> [Supplied material]:
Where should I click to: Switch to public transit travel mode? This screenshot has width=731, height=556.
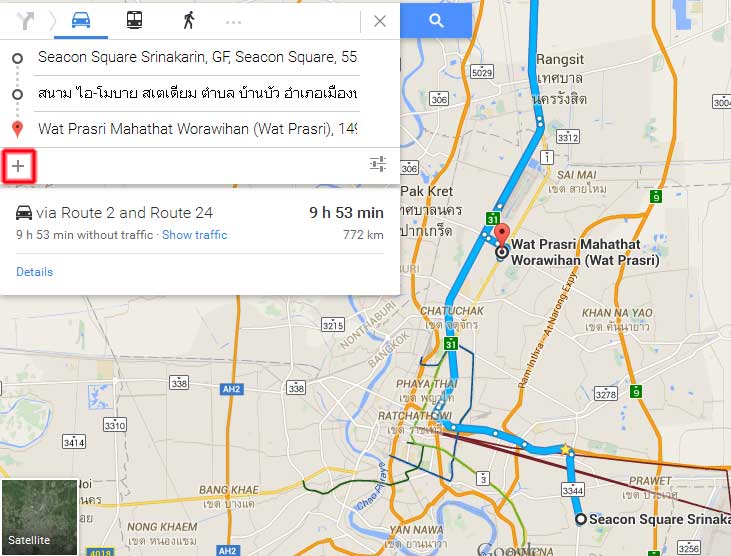[x=134, y=21]
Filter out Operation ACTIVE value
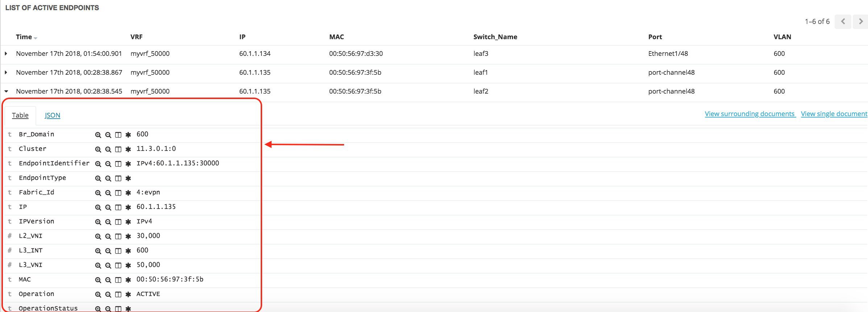 coord(108,295)
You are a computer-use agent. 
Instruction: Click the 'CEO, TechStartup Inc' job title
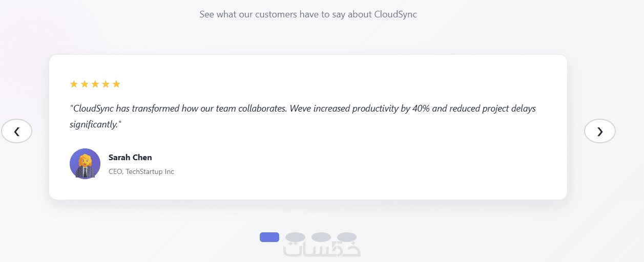click(x=141, y=171)
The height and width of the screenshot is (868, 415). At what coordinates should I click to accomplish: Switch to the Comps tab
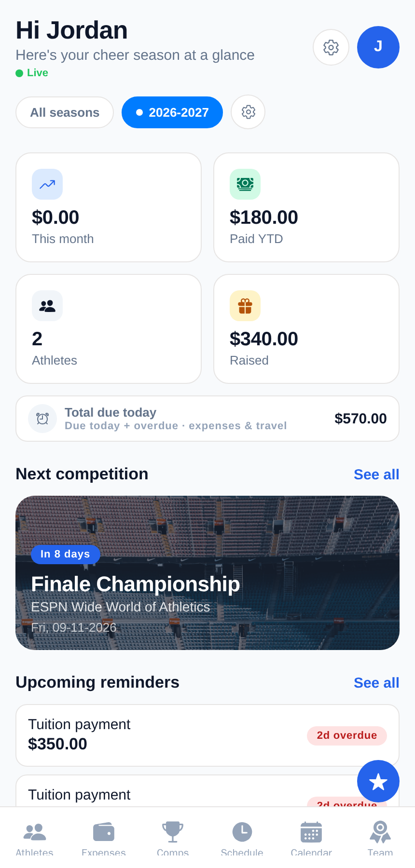tap(173, 838)
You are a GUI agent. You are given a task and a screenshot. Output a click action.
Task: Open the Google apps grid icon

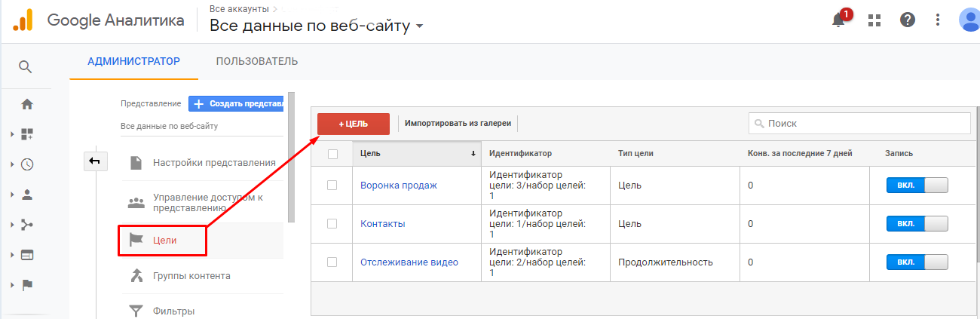874,20
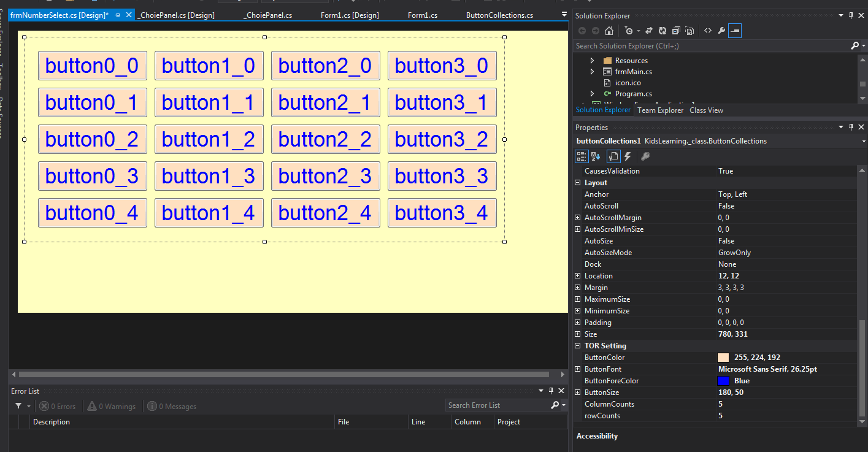Toggle the 0 Messages filter

[x=171, y=406]
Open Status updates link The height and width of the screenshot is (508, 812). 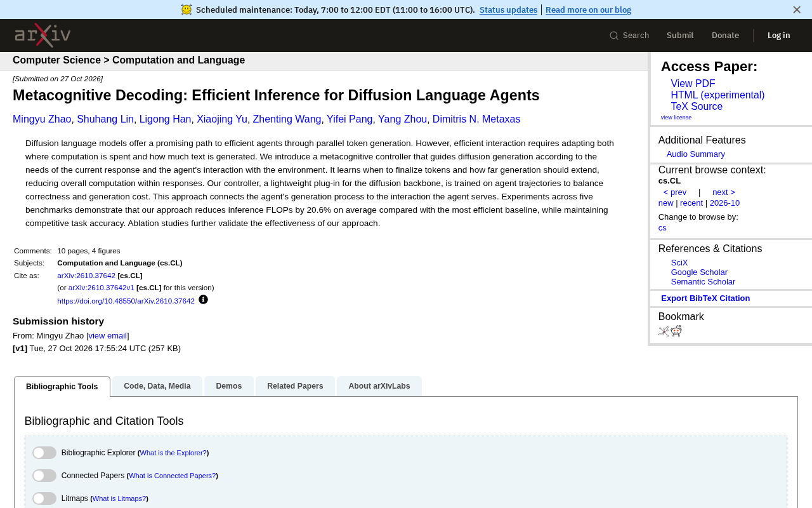(508, 10)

> [Instructions for the task]: Write the number of data lines with "agent", nothing else.

> [Result of this exercise]: 2